実体験

早稲田は入試期間も終わり,大学も普通に開放されて,気分的にもキャンパスの風通しがよくなった(それと同時に私の研究室がある建物は耐震工事が始まってしまったが).国公立も前期入試が終わり教員の皆さんもほっと一息というところだろうか.後期がまだあるのには同情を感じるが.

今日はチリ地震による津波の警報が出るわ,雨は降るわの悪条件であったが,30万人以上が参加する東京マラソンが新宿の都庁周辺からスタートしたとのこと.私は小田急サザンタワーのFedEX Kinko’sに用があったので,研究室に寄った後その時間を避けて新宿に赴いた.幸い私が行った頃は快晴で,それほど寒くもなく空気に透明感がある清々しい気候だった.
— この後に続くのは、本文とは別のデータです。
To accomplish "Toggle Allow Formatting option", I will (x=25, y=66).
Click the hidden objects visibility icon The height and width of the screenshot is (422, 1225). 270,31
Kinko’sで仕上がりに1時間ほどかかると言われたので,近所のドトールでコーヒーを飲みながら先日大学生協で買った森博嗣氏の『創るセンス工作の思考』を読んだ.同じ集英社新書から出ていてこのブログでも軽く触れた『自由を作る自由に生きる』と連動しているとのことであるが,個人的には『創る…』の方が楽しんで読むことができた.
私は割と手先を使って何かを作ることは好きで,幼稚園の時に夏祭りの夜店で父親に買ってもらったプラモデルをセメダインを使って必死に組み立てたのは今でもよく覚えている.その後,エルガイム,バンダイン,バイファムなんかのプラモデルを作っていて,小学校2年生のときにラジコンに興味が移りタミヤのホーネットというRCを組み立てた.その後もお小遣いを貯めて8.4Vバッテリーにテクニゴールドモーターを備えた,由良拓也氏デザインのビッグウィッグも組み立てたし,F1にはまっていたのでオンロードの1987年の中嶋悟仕様ロータスホンダも手に入れた.やっぱり通は2WDだよなどとほざきアスチュートという2輪駆動のマシンにはまっていたこともある.
こういうのはあくまで既製品の組み立てであって,森氏の言う工作には当てはまらないようだが,理想化された頭の中の世界と現実とのズレの経験という意味では多少共通するところはあるだろう.最近はコンピュータの普及もあって,比較的容易に理想化された環境というのを作り出すことができるので,所謂「実体験」というのが遠いものになりがちというのは確かである.工作的思考というのはその意味では工学分野のみならず,ある種の教養として重要なのかもしれない.